## TRY IT
Please repeat every record below exactly as written, but leave out the pictures.

## MATERIAL SHOWN
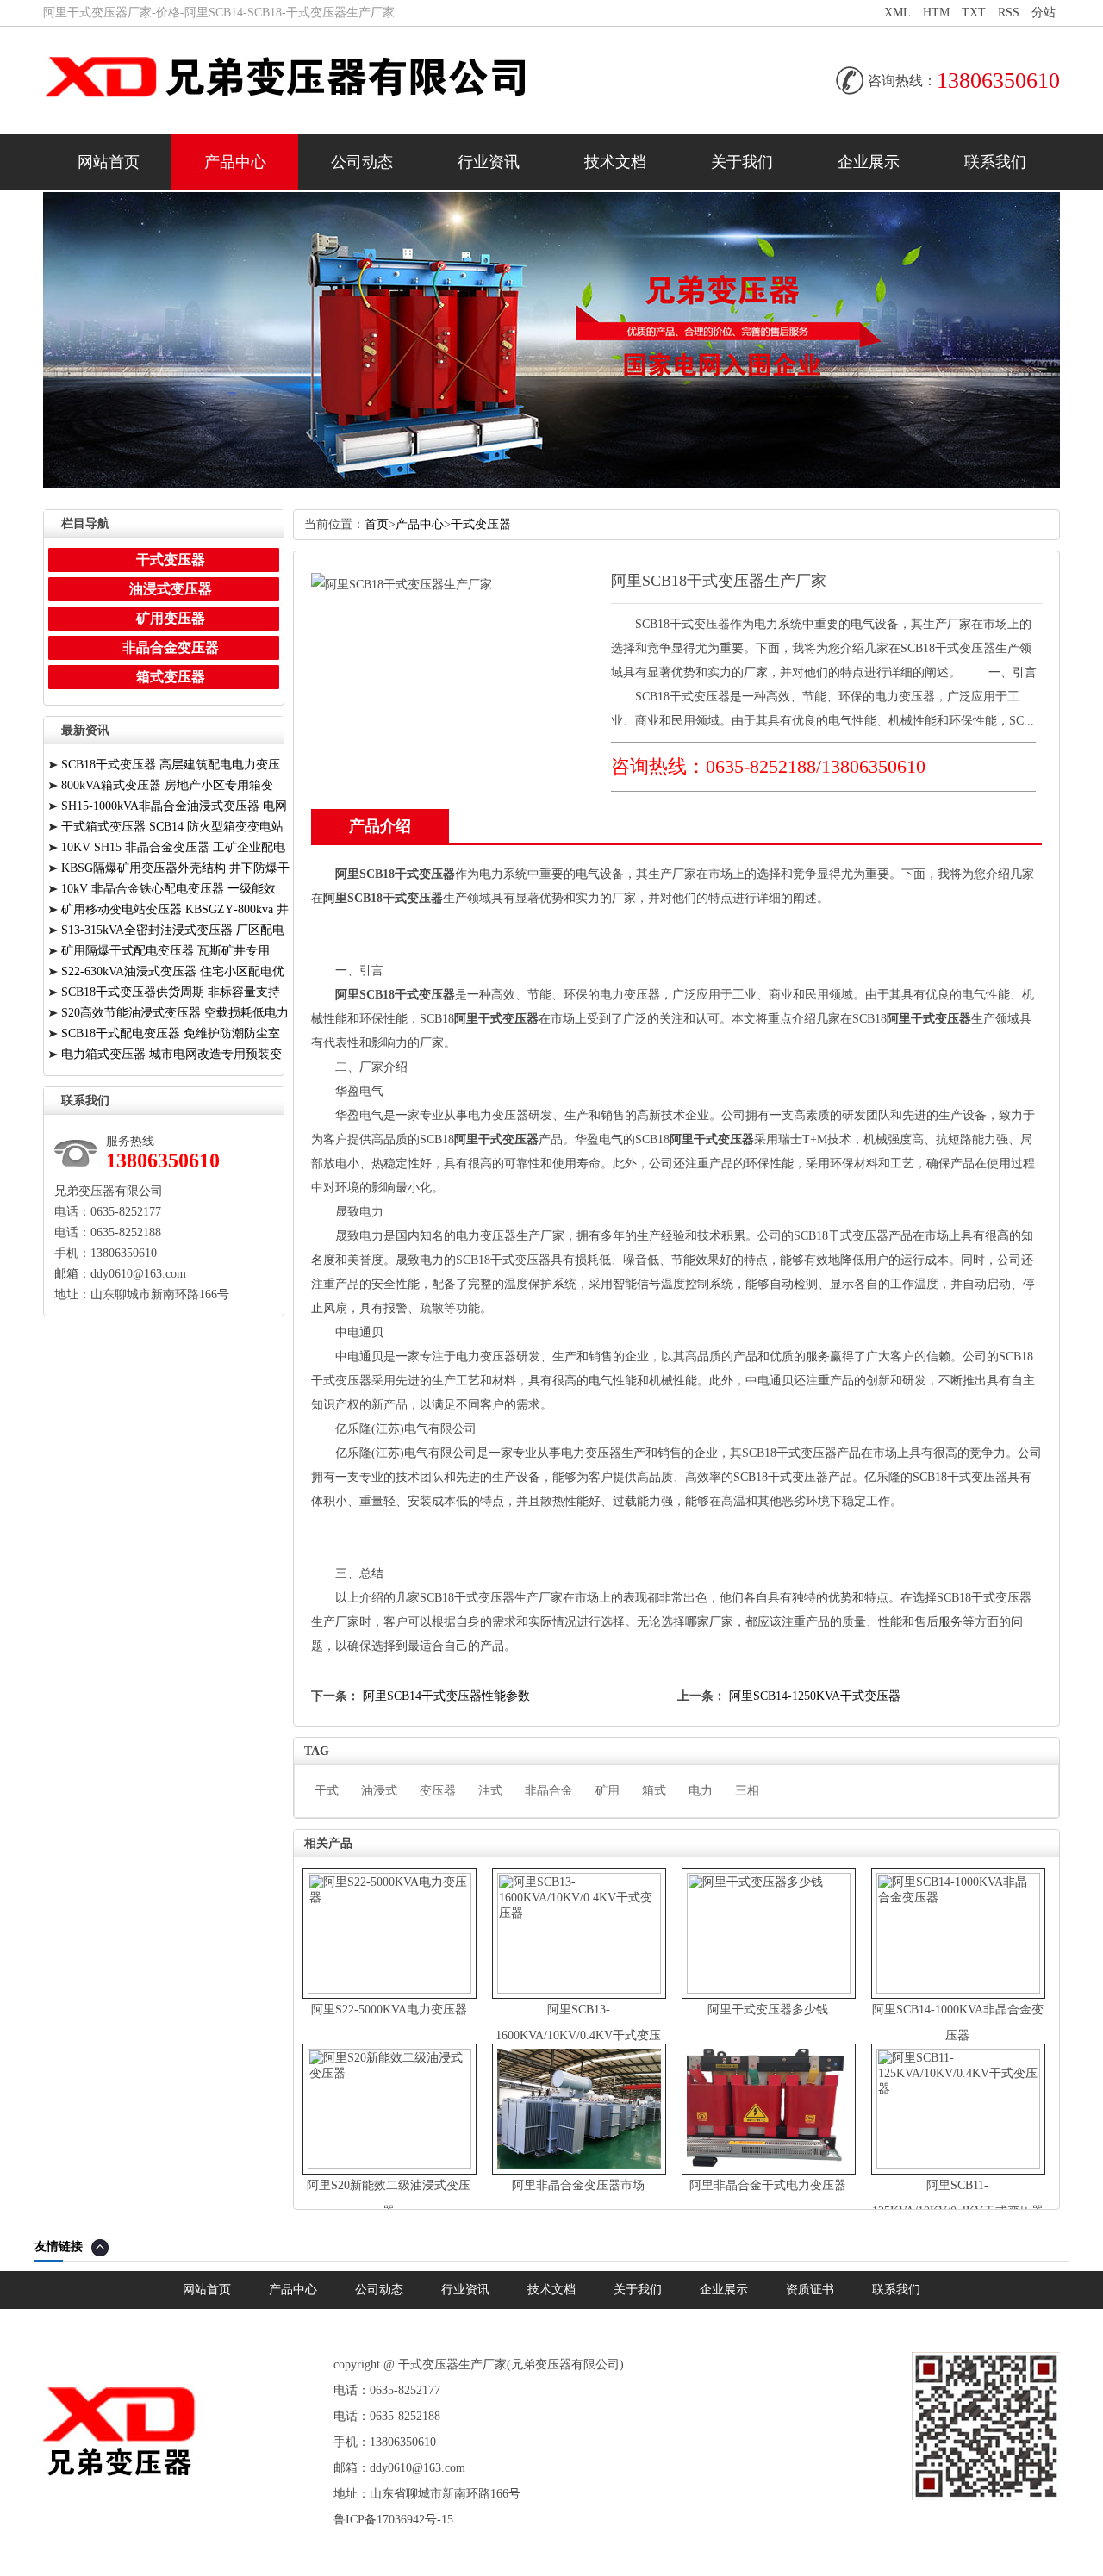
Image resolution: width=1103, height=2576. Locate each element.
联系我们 (995, 162)
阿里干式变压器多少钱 (767, 2009)
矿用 (607, 1790)
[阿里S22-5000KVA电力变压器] (389, 1989)
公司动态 (362, 162)
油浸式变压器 (170, 589)
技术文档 (615, 162)
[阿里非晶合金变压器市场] (579, 2170)
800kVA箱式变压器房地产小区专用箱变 (167, 785)
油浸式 (379, 1790)
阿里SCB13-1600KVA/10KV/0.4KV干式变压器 (578, 2035)
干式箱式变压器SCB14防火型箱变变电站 (172, 826)
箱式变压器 (170, 676)
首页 (377, 524)
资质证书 (810, 2289)
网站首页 (109, 162)
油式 (490, 1790)
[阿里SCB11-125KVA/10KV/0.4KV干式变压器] (958, 2165)
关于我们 (742, 162)
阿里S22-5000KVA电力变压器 (389, 2009)
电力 (701, 1790)
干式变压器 (481, 524)
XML (897, 12)
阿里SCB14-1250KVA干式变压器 (814, 1695)
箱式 (654, 1790)
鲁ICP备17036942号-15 (393, 2519)
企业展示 (869, 162)
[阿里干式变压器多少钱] (769, 1989)
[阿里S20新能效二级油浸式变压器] (389, 2165)
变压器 (438, 1790)
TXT (974, 12)
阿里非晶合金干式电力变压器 (767, 2185)
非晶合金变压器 (170, 647)
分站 (1043, 12)
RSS (1008, 12)
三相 (747, 1790)
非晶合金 (549, 1790)
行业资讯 (489, 162)
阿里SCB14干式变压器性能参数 (446, 1695)
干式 (327, 1790)
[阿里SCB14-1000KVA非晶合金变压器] (958, 1989)
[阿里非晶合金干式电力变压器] (769, 2170)
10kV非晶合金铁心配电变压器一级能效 (168, 888)
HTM (936, 12)
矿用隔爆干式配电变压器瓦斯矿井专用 (165, 950)
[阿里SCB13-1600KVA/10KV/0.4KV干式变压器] (579, 1989)
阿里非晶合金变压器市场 (578, 2185)
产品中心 (235, 162)
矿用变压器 (170, 618)
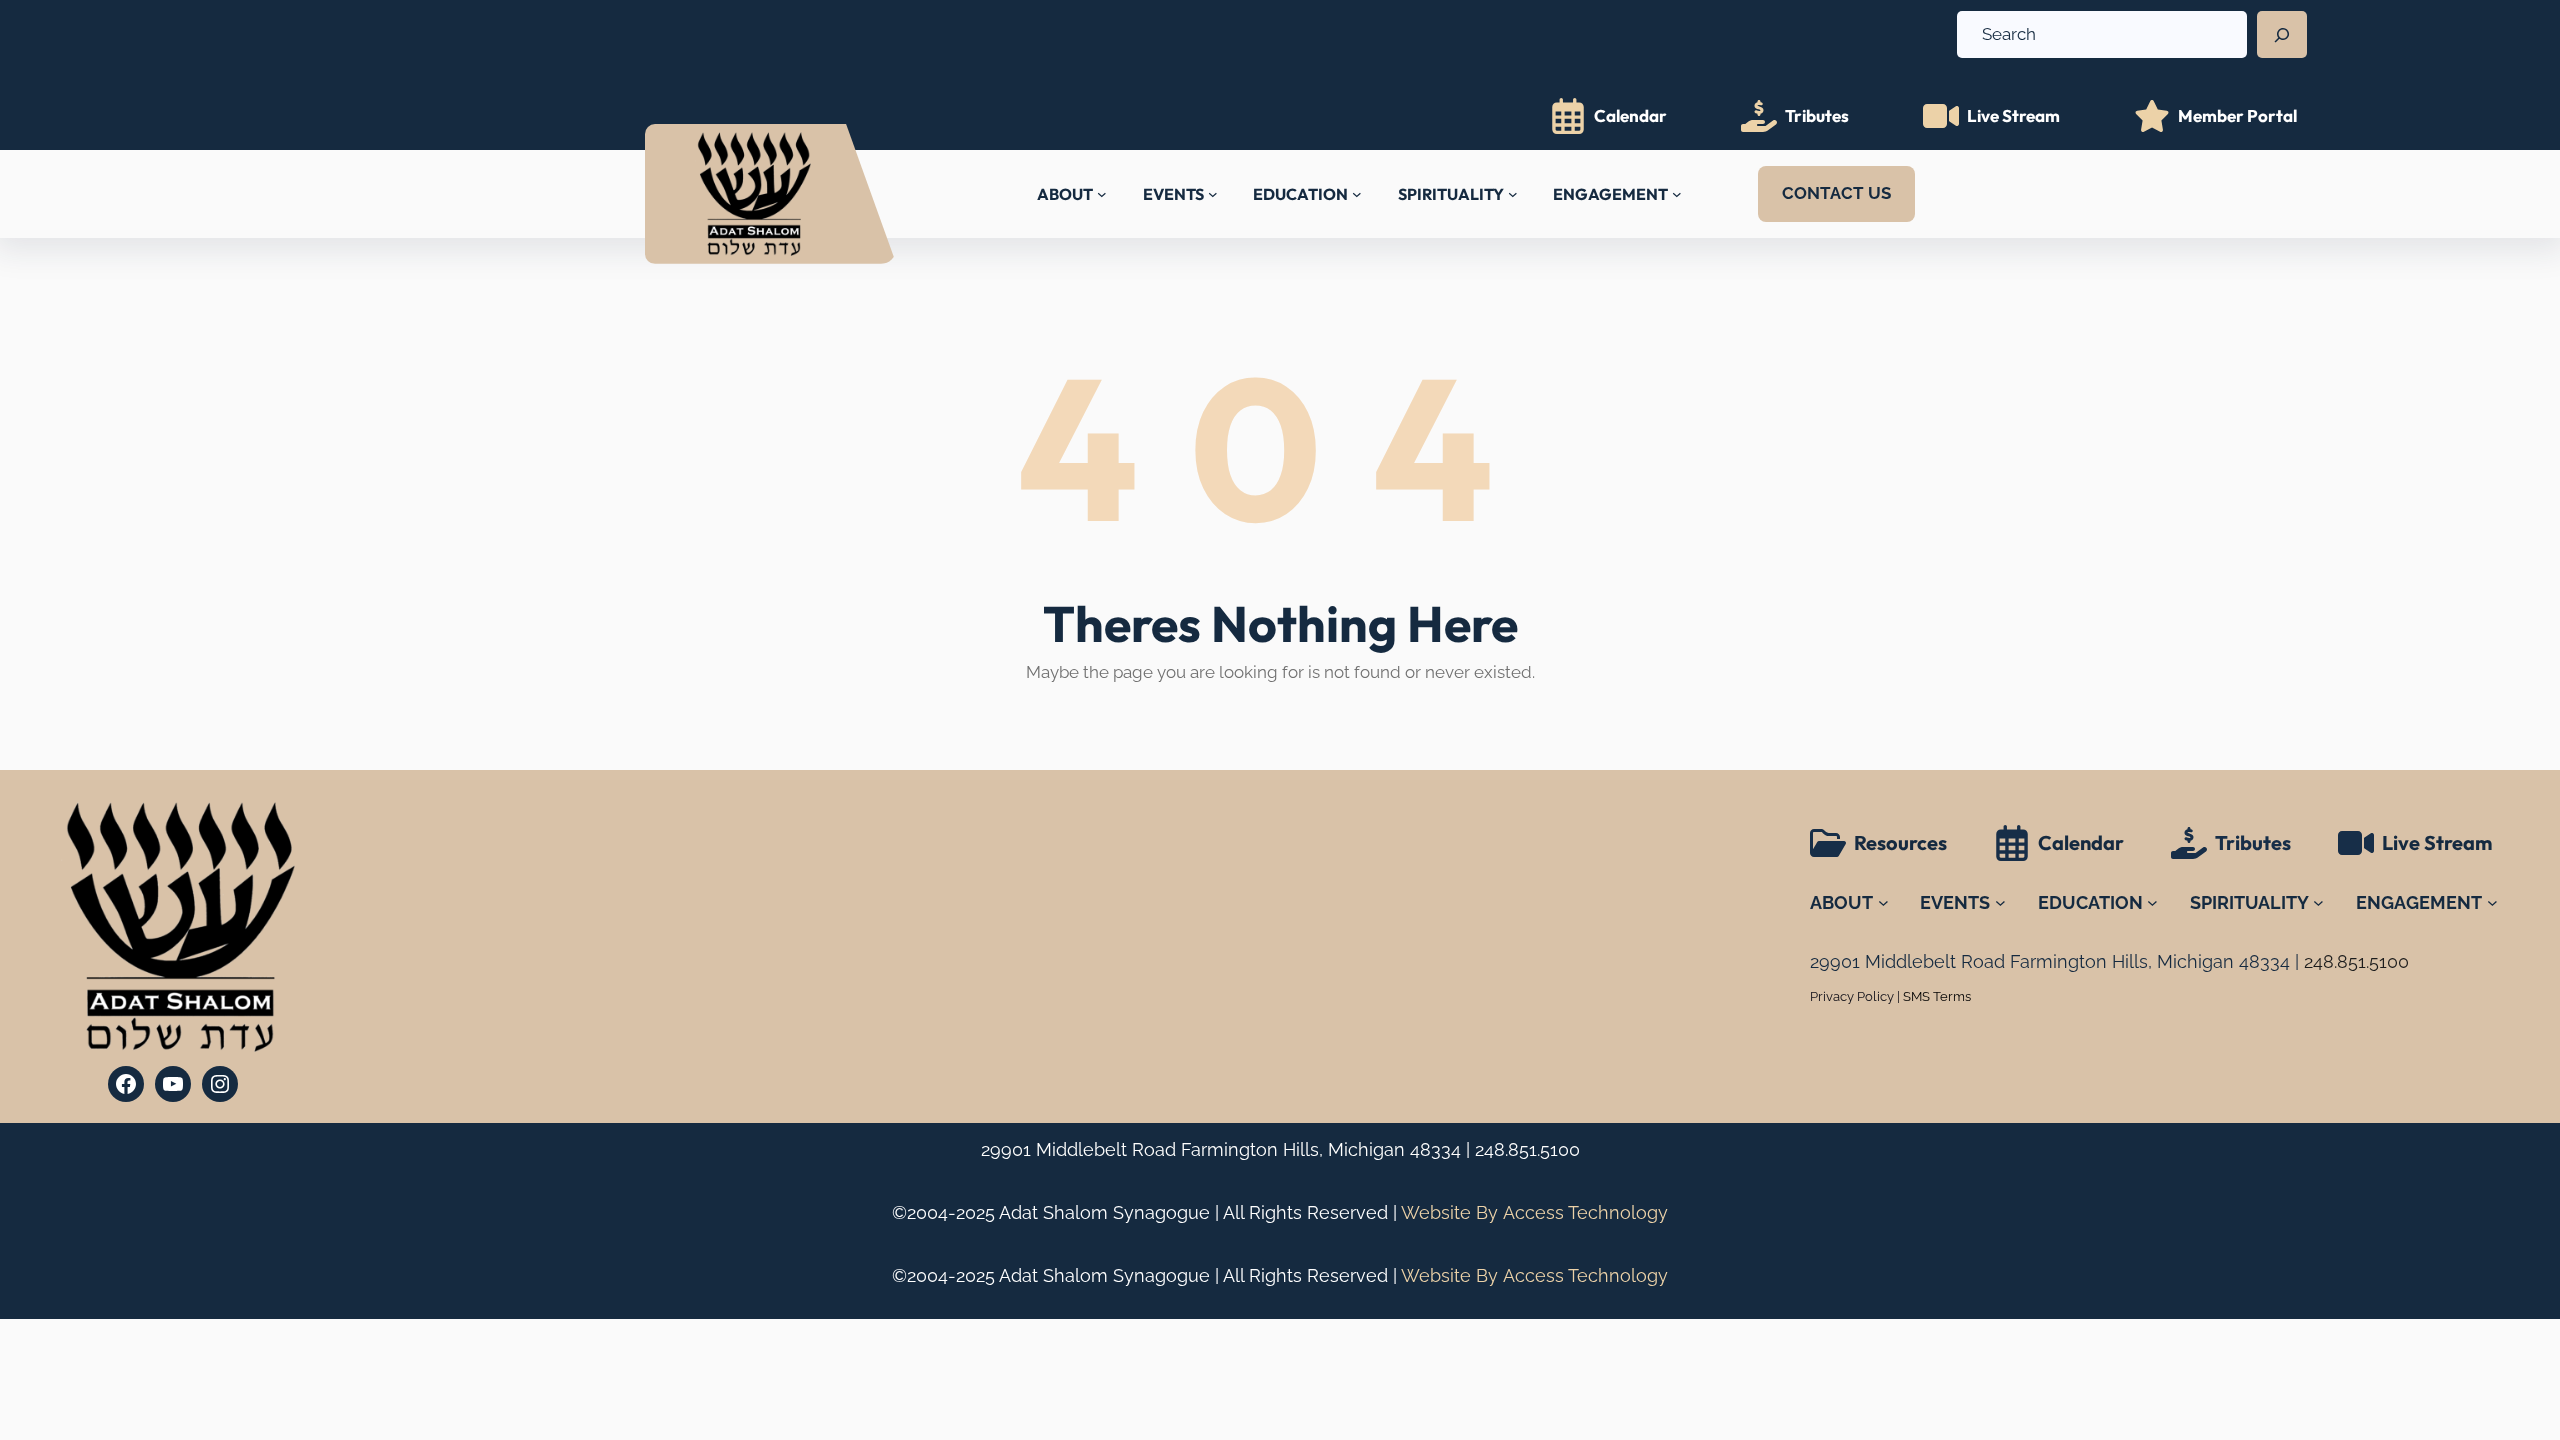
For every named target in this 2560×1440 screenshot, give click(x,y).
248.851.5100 (1527, 1149)
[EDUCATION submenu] (1357, 194)
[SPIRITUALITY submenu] (1513, 194)
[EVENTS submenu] (1213, 194)
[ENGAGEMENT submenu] (1677, 194)
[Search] (2282, 35)
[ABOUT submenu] (1102, 194)
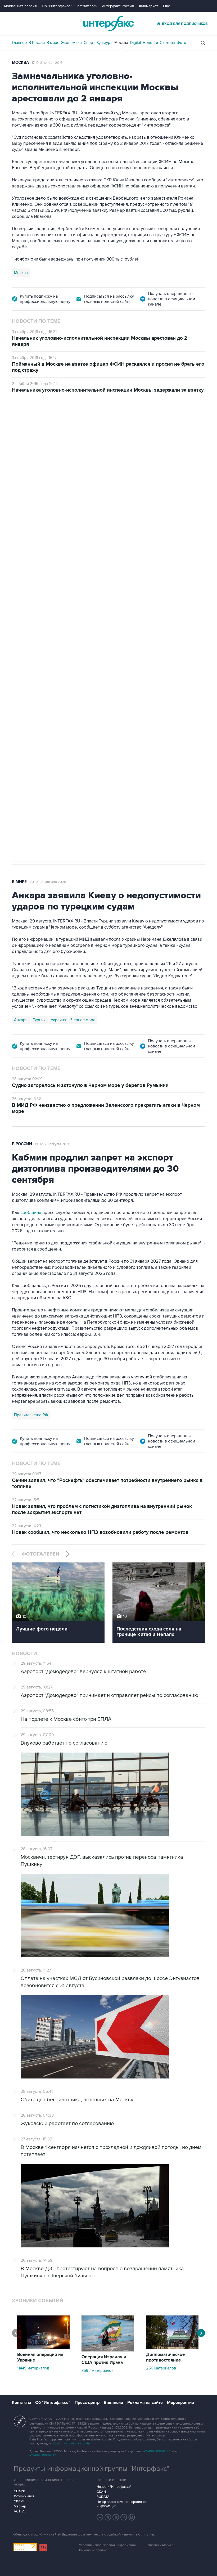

## COMPLETED TASK
Image resolution: width=1103, height=2576. Locate each element.
联系我们 (995, 162)
阿里干式变压器多少钱 (767, 2009)
矿用 (607, 1790)
[阿里S22-5000KVA电力变压器] (389, 1989)
公司动态 (362, 162)
油浸式变压器 (170, 589)
技术文档 (615, 162)
[阿里非晶合金变压器市场] (579, 2170)
800kVA箱式变压器房地产小区专用箱变 (167, 785)
油浸式 (379, 1790)
阿里SCB13-1600KVA/10KV/0.4KV干式变压器 (578, 2035)
干式箱式变压器SCB14防火型箱变变电站 (172, 826)
箱式变压器 (170, 676)
首页 (377, 524)
资质证书 (810, 2289)
网站首页 (109, 162)
油式 (490, 1790)
[阿里SCB11-125KVA/10KV/0.4KV干式变压器] (958, 2165)
关于我们 (742, 162)
阿里S22-5000KVA电力变压器 (389, 2009)
电力 (701, 1790)
干式变压器 (481, 524)
XML (897, 12)
阿里SCB14-1250KVA干式变压器 (814, 1695)
箱式 (654, 1790)
鲁ICP备17036942号-15 (393, 2519)
企业展示 (869, 162)
[阿里干式变压器多少钱] (769, 1989)
[阿里S20新能效二级油浸式变压器] (389, 2165)
变压器 (438, 1790)
TXT (974, 12)
阿里非晶合金干式电力变压器 (767, 2185)
非晶合金变压器 (170, 647)
分站 (1043, 12)
RSS (1008, 12)
三相 (747, 1790)
非晶合金 (549, 1790)
行业资讯 (489, 162)
阿里SCB14干式变压器性能参数 (446, 1695)
干式 (327, 1790)
[阿里SCB14-1000KVA非晶合金变压器] (958, 1989)
[阿里非晶合金干式电力变压器] (769, 2170)
10kV非晶合金铁心配电变压器一级能效 (168, 888)
HTM (936, 12)
矿用隔爆干式配电变压器瓦斯矿井专用 (165, 950)
[阿里SCB13-1600KVA/10KV/0.4KV干式变压器] (579, 1989)
阿里非晶合金变压器市场 (578, 2185)
产品中心 (235, 162)
矿用变压器 (170, 618)
For every named target in this 2560×1440 screenshot, give click(x,y).
248.851.5100 (1527, 1149)
[EDUCATION submenu] (1357, 194)
[SPIRITUALITY submenu] (1513, 194)
[EVENTS submenu] (1213, 194)
[ENGAGEMENT submenu] (1677, 194)
[Search] (2282, 35)
[ABOUT submenu] (1102, 194)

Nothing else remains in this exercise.